¿Somos más auténticos el domingo por la tarde, cuando afrontamos fijamente el vacío, o el viernes por la noche, cuando nos parece rozar una puerta alentadora al porvenir? Nuestra curiosa especie es capaz de experimentar en sólo 72 horas estos dos polos de la existencia.
La pregunta es menos baladí de lo que parece. ¿La verdad está en la euforia, y entonces el abatimiento es un estado disminuido y transitorio del alma? ¿O al contrario, accedemos a nuestra realidad profunda cuando palpamos el tedio, el desencanto y la amargura? Según los pesimistas antropológicos, valedores de la segunda tesis, la alegría y el gozo no serían más que instantes ilusorios, autoengaños emborrachados de la materia.

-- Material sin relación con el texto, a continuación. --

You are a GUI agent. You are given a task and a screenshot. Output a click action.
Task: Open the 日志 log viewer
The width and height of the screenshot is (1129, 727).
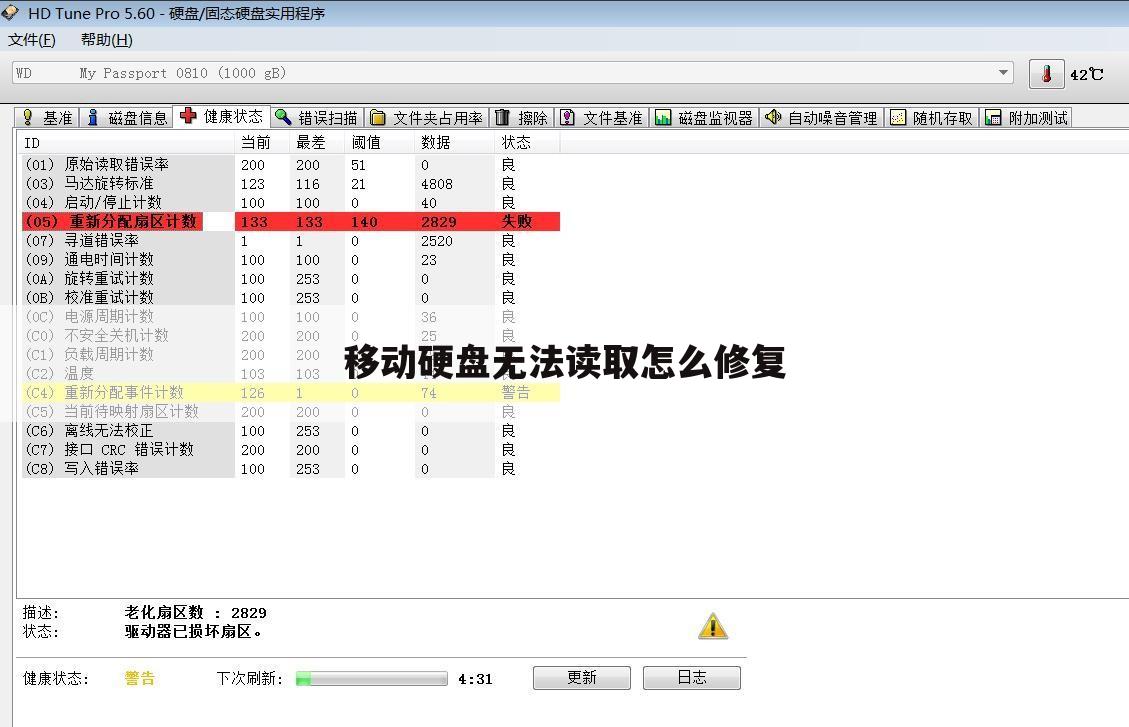[x=691, y=677]
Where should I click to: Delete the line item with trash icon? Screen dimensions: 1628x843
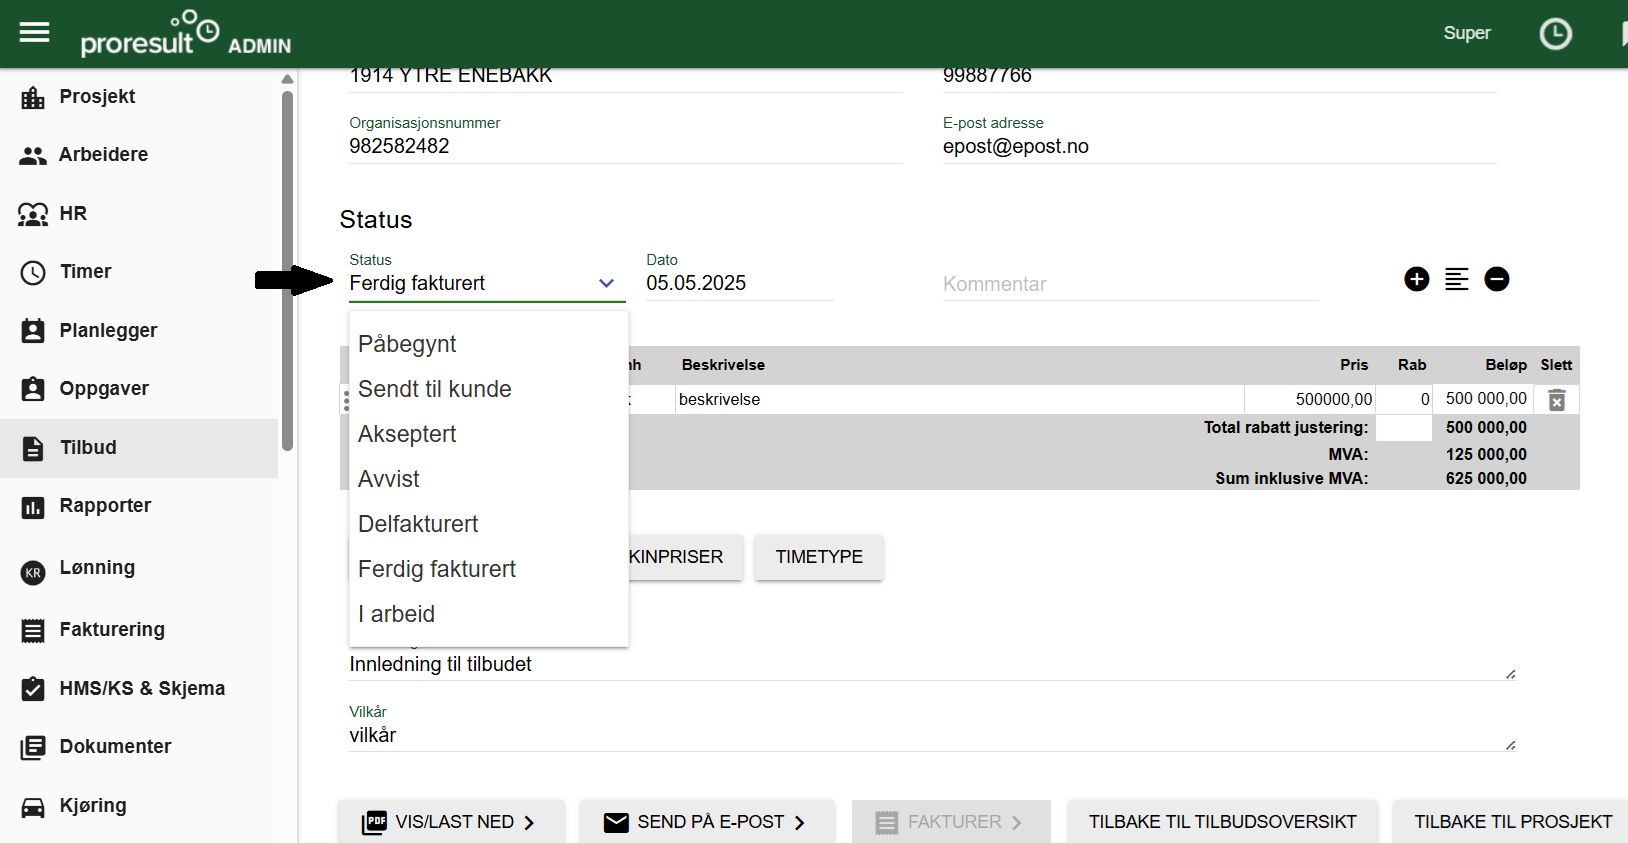click(x=1556, y=400)
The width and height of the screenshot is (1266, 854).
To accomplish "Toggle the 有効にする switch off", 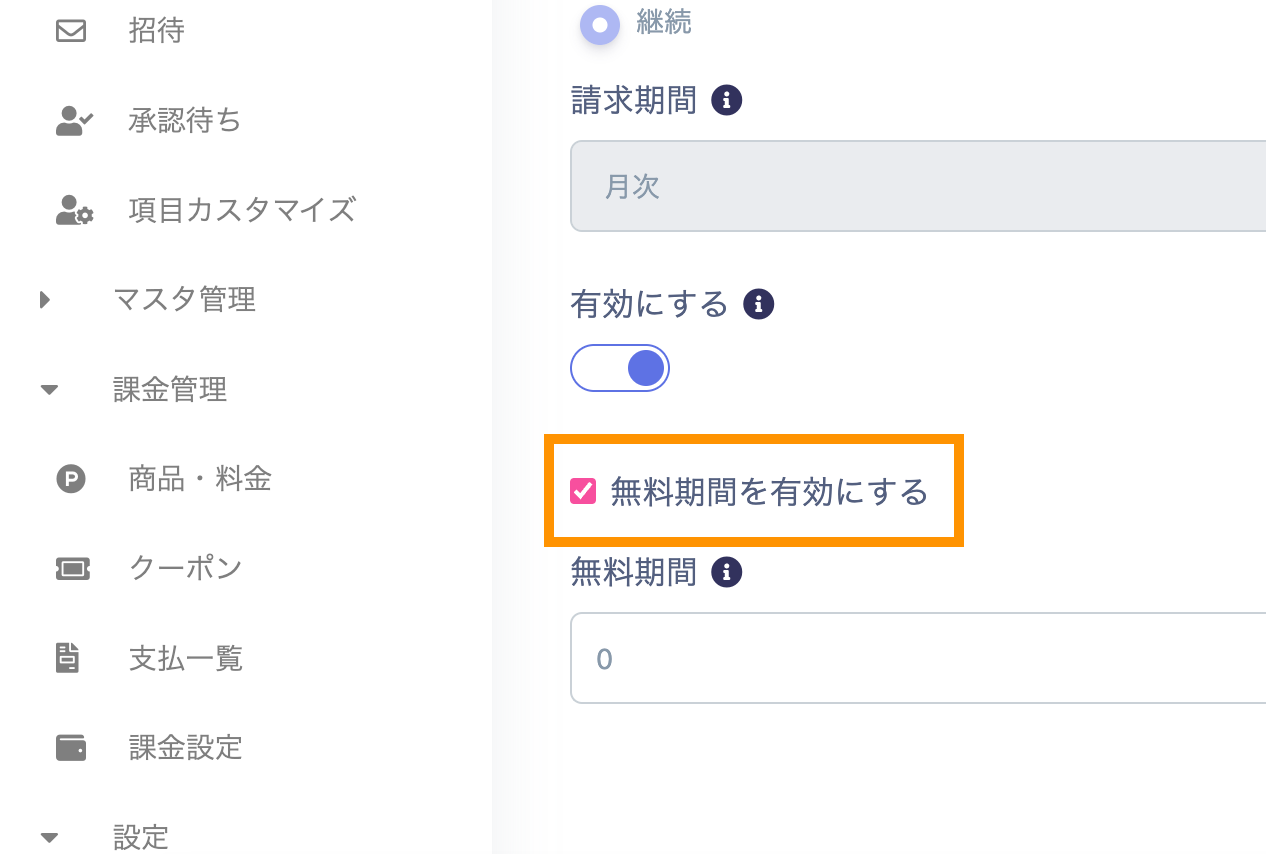I will (620, 368).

Somos seres para-la-muerte, y sin embargo una vaga confianza nos hace levantarnos cada día. Del cariz insoportable de la vida nos salva la infundada superstición de que mañana será mejor que hoy. Porque si no fuera así, si no nos moviera un invisible pneuma, ese ánima respiratoria de Jung que nos sacude la pereza de existir, ¿acaso podríamos soportar siquiera la idea de tener que vestirnos y desvestirnos cada día? ¿Para qué?
Proyectado racionalmente, lo que ocurre entre nacer y morir es un aterrador circuito de cobayas que suben, bajan, ruedan y dan vueltas por los mismos sitios. Cuán ridículos seríamos si nos captara un satélite y viéramos nuestras propias imágenes aéreas aceleradas. De aquí para allá, de aquí para allá, y vuelta para acá.
Sé que cada año llegará el otoño, como el año pasado, pero me emociona entrar en casa y ver el fulguroso, majestuoso amarillo y rojo de los árboles invadiendo el comedor desde el balcón. Alguien nos miente, la razón o la esperanza, y parece que en esa duda radical, en esa irresoluble tomadura de pelo, consiste nuestra vida.